Tatsächlich häufen sich Insolvenzen vor allem von Modeketten wie Esprit und entsprechend auch die Leerstände in den Innenstädten. Galeria hat in Essen gerade seine letzte Filiale im Limbecker Platz dichtgemacht. Die letzte große Warenhauskette Deutschlands hat inzwischen bereits ihr drittes Involvenzverfahren binnen vier Jahren abgeschlossen und die Traditionsnamen Karstadt und Kaufhof gestrichen. Neue Eigentümer sind nun die US-Investmentgesellschaft NRDC Equity Partners und der Unternehmer Bernd Beetz, der zugleich Präsident des Fußball-Drittligisten Waldhof Mannheim ist.

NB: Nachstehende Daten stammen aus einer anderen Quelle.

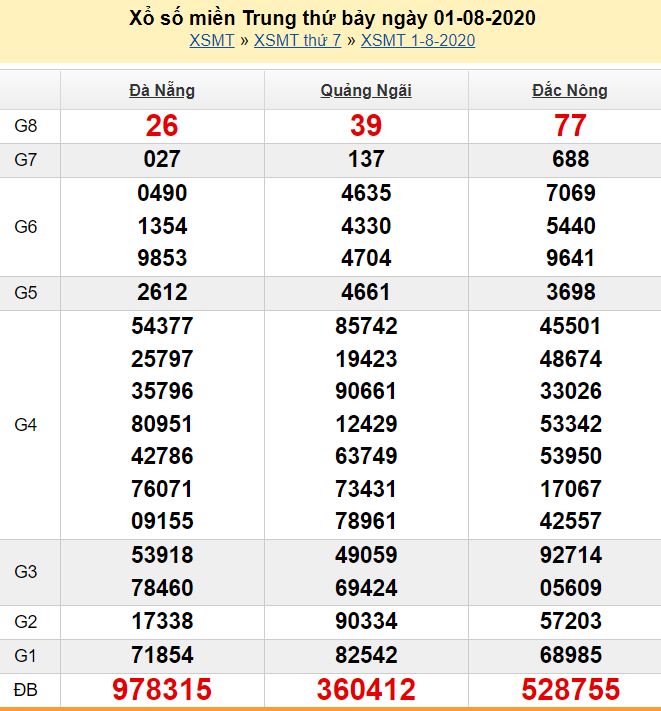The height and width of the screenshot is (711, 661).
Task: Click Đà Nẵng G8 result 26
Action: (x=162, y=125)
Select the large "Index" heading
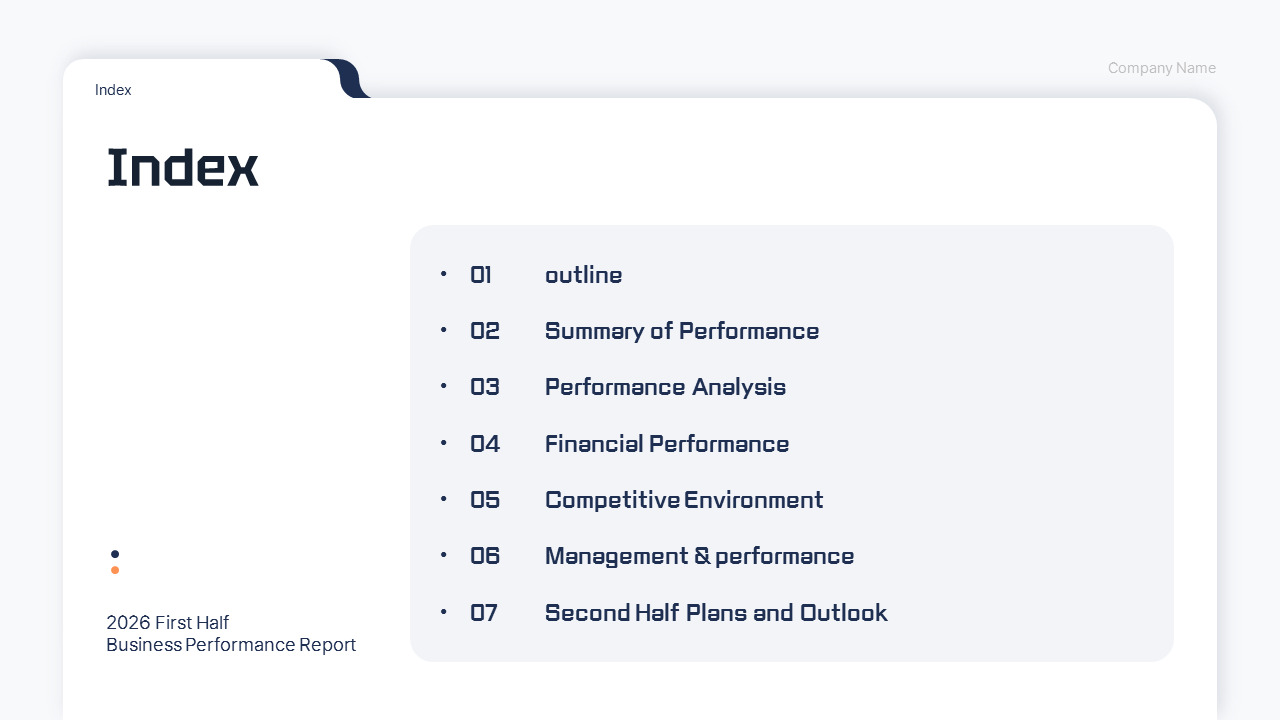The height and width of the screenshot is (720, 1280). click(183, 168)
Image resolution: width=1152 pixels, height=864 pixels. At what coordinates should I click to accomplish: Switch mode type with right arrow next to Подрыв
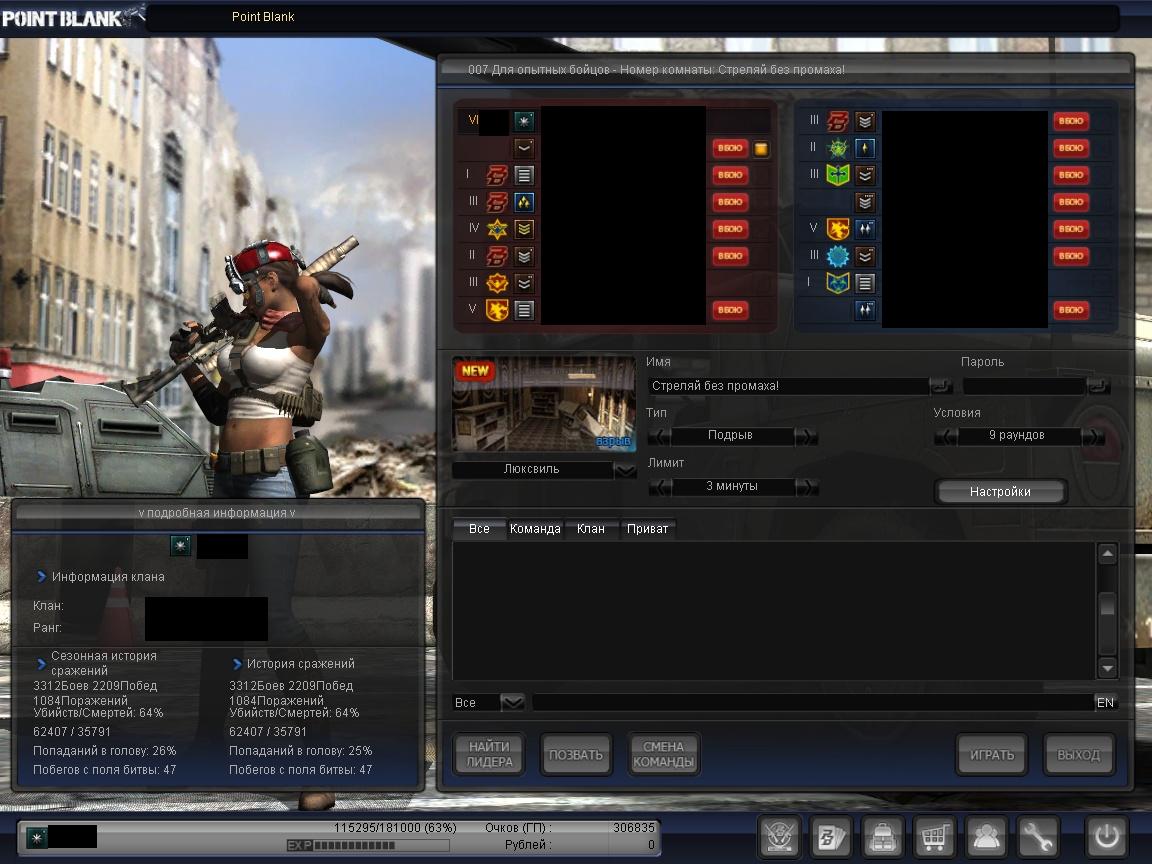pos(807,437)
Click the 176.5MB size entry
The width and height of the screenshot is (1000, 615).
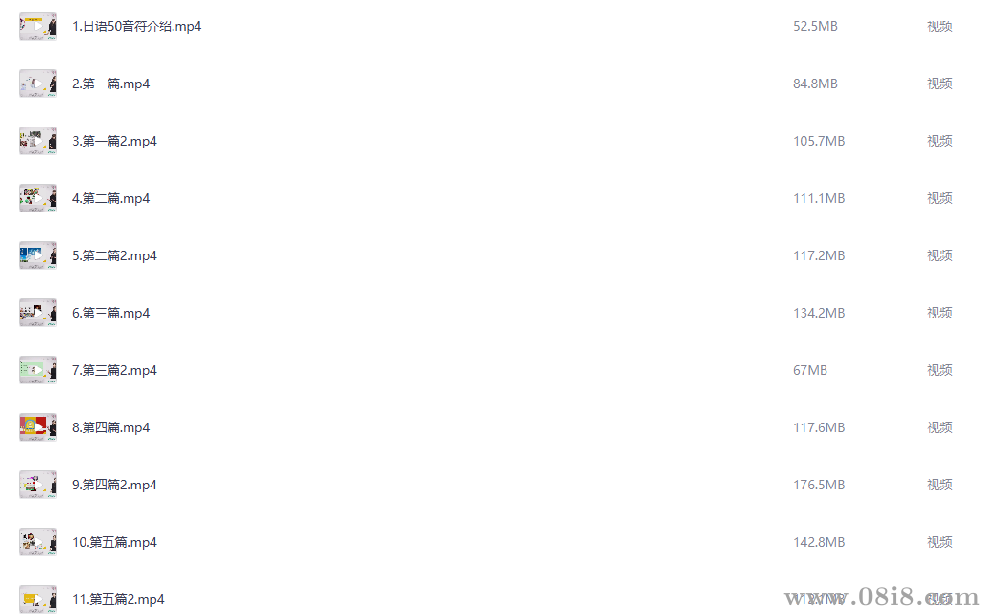819,485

Ein Konkurrent, der sich unter dem früheren Sinn-Chef Friedrich Göbel ebenfalls als Galeria-Retter ins Spiel gebracht hatte, ist inzwischen seinerseits pleite und steht vor der Abwicklung: Die Modekette Aachener. Göbel ist im Herbst 2023 untergetaucht, um sich privaten Gerichtsverfahren zu entziehen und wird nach wie vor per Haftbefehl gesucht.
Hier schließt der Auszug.